With Women's History Month in full swing, and with the recent unveiling of the Rosa Parks statue in the United States Capitol, I think it's most appropriate to consider honoring the "Rosa Parks" of the LGBT community. While many await declarations of who's worthy of respect, admiration and accolades from entities like the government or media outlets, I encourage all to honor those most accessible to us. In this case, we have a legend who is still accessible to us, and I truly hope that we are able to gather together and pay our respects to her in a way she deserves.
In closing, I'd like to share a story told by a fellow patron at East of Eighth, Patrick Merry, that illustrates the heart of Stormé DeLarverie, and why she's worthy of being on every LGBT person's radar:
During the 1980s, as New York and cities across the nation were struggling to deal with the onset of the AIDS epidemic, the rumors and misinformation regarding the epidemic resulted in a huge amount of unwarranted hostility, fear and violence, as well as a lack of medical services available to those who suffered from the virus.

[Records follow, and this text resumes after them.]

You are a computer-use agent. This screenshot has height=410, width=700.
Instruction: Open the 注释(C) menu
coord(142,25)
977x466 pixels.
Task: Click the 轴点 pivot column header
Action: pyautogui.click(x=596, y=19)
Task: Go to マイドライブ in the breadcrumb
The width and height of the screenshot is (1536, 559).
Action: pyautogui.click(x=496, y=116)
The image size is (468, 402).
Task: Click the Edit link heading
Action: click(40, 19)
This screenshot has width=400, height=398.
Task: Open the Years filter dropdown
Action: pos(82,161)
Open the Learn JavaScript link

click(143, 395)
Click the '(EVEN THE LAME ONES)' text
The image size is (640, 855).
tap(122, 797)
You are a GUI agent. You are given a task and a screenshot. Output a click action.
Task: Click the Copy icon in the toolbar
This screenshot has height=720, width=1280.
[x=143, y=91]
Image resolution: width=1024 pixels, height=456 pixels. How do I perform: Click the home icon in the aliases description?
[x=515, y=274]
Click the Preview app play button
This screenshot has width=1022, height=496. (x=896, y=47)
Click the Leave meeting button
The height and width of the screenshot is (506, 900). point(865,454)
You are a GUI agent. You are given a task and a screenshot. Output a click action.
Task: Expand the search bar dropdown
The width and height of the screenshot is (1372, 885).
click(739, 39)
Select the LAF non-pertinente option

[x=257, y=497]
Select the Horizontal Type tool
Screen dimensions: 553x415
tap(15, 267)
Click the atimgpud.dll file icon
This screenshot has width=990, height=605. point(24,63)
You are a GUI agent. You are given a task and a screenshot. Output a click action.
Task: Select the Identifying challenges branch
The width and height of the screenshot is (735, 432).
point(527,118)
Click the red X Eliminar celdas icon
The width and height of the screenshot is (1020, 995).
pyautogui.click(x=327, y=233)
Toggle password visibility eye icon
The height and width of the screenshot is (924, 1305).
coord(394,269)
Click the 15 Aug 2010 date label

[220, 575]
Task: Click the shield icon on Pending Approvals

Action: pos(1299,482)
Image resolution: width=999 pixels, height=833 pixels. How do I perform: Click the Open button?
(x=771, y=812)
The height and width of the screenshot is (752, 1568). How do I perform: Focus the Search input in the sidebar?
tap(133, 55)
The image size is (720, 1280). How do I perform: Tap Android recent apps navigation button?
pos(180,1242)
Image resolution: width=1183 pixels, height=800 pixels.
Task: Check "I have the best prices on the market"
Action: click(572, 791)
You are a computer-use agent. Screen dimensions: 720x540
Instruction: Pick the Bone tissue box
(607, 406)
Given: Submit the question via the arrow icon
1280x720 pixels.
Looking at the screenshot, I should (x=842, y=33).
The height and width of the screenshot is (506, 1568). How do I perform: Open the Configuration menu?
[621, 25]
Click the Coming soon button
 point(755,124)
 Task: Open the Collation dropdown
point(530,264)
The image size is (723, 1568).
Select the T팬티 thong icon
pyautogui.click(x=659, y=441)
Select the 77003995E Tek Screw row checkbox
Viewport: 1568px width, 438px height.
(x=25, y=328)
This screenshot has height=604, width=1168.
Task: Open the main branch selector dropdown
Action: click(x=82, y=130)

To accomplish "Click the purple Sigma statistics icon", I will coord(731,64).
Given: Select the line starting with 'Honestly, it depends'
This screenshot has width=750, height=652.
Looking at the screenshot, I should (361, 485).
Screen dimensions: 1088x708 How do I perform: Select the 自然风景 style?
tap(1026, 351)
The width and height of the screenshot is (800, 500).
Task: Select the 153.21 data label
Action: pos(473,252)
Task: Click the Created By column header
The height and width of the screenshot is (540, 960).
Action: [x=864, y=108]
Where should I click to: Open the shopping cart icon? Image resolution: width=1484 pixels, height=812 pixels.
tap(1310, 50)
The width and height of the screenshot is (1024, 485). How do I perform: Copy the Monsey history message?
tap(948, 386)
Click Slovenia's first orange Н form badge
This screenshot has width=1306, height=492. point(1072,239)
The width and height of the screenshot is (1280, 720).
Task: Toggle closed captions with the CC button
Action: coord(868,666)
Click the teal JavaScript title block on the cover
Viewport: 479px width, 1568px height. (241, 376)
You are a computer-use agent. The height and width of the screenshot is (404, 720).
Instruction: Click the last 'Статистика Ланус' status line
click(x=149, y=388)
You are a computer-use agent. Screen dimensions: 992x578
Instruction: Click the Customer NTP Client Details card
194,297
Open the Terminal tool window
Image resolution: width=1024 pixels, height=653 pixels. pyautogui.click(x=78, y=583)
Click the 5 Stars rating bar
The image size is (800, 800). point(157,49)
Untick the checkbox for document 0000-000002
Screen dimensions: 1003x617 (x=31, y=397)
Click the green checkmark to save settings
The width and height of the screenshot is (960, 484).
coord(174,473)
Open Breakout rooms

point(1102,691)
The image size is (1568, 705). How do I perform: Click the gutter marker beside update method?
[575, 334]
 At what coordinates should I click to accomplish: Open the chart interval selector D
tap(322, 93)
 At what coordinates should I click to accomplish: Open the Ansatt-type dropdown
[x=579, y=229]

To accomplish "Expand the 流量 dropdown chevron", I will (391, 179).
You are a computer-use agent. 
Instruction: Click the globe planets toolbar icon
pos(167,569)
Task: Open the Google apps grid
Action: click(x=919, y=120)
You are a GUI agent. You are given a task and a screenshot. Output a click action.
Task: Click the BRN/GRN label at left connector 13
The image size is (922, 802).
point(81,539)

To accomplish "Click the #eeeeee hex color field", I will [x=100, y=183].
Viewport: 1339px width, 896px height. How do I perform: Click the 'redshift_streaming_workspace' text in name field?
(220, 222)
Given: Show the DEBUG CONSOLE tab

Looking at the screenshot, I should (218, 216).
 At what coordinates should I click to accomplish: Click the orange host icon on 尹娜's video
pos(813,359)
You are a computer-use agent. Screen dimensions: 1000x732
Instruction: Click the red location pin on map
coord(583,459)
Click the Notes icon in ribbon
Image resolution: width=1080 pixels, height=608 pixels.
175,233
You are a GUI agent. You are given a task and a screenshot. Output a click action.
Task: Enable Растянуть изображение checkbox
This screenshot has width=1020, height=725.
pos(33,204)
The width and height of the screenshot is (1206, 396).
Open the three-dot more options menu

As a result, the Volunteer Department at Saint Luke's Hospital recognized the need to create the AIDS-Friendly Visitor's Program, whose mission was not only to provide a social setting but to assist with daily needs and advocate for those who were hospitalized with the virus, many of whom had largely been disowned by both family and friends.
I was given the opportunity to be the Volunteer Coordinator of an evening and weekend program. Unfortunately, thanks to to the lack of treatment and understanding of this virus, not only was there no cure but the projected life expectancy of those suffering was short at best.
As that first Christmas season approached, well aware that for many of those in the program, this could very well be their last, we knew that we needed to make this as memorable and joyful as the circumstances allowed. We wanted to buy presents not only for those in our care but for those who still had contact with their families and children, so that they would have something to give their loved ones for the holidays. But there was one minor detail we had overlooked: There was no money for this.
Everyone involved came to the only conclusion available: We had to go out and canvas our friends and neighbors for donations. One night, in Clair's Restaurant, I approached Stormé and asked her if she would be willing to provide a $5 donation. I told her what we were trying to do, and when I had finished, she turned to me and asked, "Are you going to be here for a few hours, baby?" I told her I would be, and several hours later Stormé walked back into the restaurant with over $2,000. I was speechless and unable to find the words to thank her appropriately, but Stormé simply said, "I'll meet you here tomorrow with more."
She was true to her word. I wish I could convey to you the look on those children's faces when their mothers and/or fathers were able to give them presents on that day. Stormé didn't do it just for this one occasion. For years to come, as the holidays approached, she would come up and remind me, "It's time to get busy! It's time to help the patients and the children."
Stormé is one of our community's greatest legends and treasures. She is not only a soldier fighting for our rights and acceptance but a reminder that even in times when it seems that nothing can be done -- times like the AIDS crisis, when it seemed useless to try -- if nothing else, we can take care of each other, and that we all have the extraordinary ability to perform ordinary miracles.
In Stormé's words, "It aint easy being green, sho'nuff!" I salute you, Stormé! We salute you!